- [Task to complete] Reproduce every entry below word for word, one per line, leaving out the pictures.

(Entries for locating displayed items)
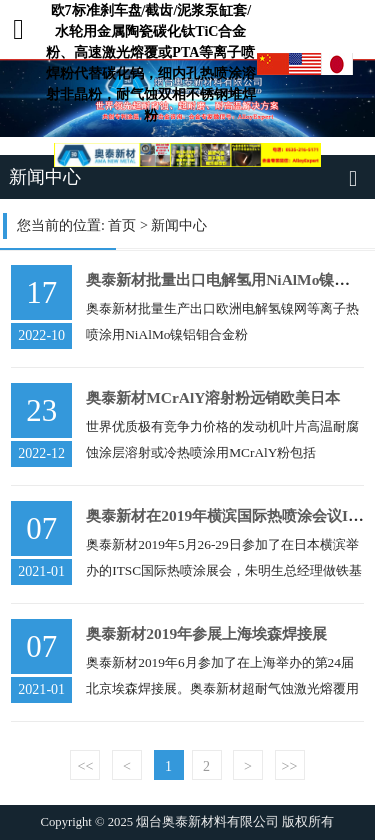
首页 (122, 225)
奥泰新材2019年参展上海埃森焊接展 (206, 633)
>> (290, 766)
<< (86, 766)
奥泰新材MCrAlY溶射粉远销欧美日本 (213, 397)
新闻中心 (179, 225)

- [Response]
首页 (122, 225)
奥泰新材2019年参展上海埃森焊接展 (206, 633)
>> (290, 766)
<< (86, 766)
奥泰新材MCrAlY溶射粉远销欧美日本 (213, 397)
新闻中心 (179, 225)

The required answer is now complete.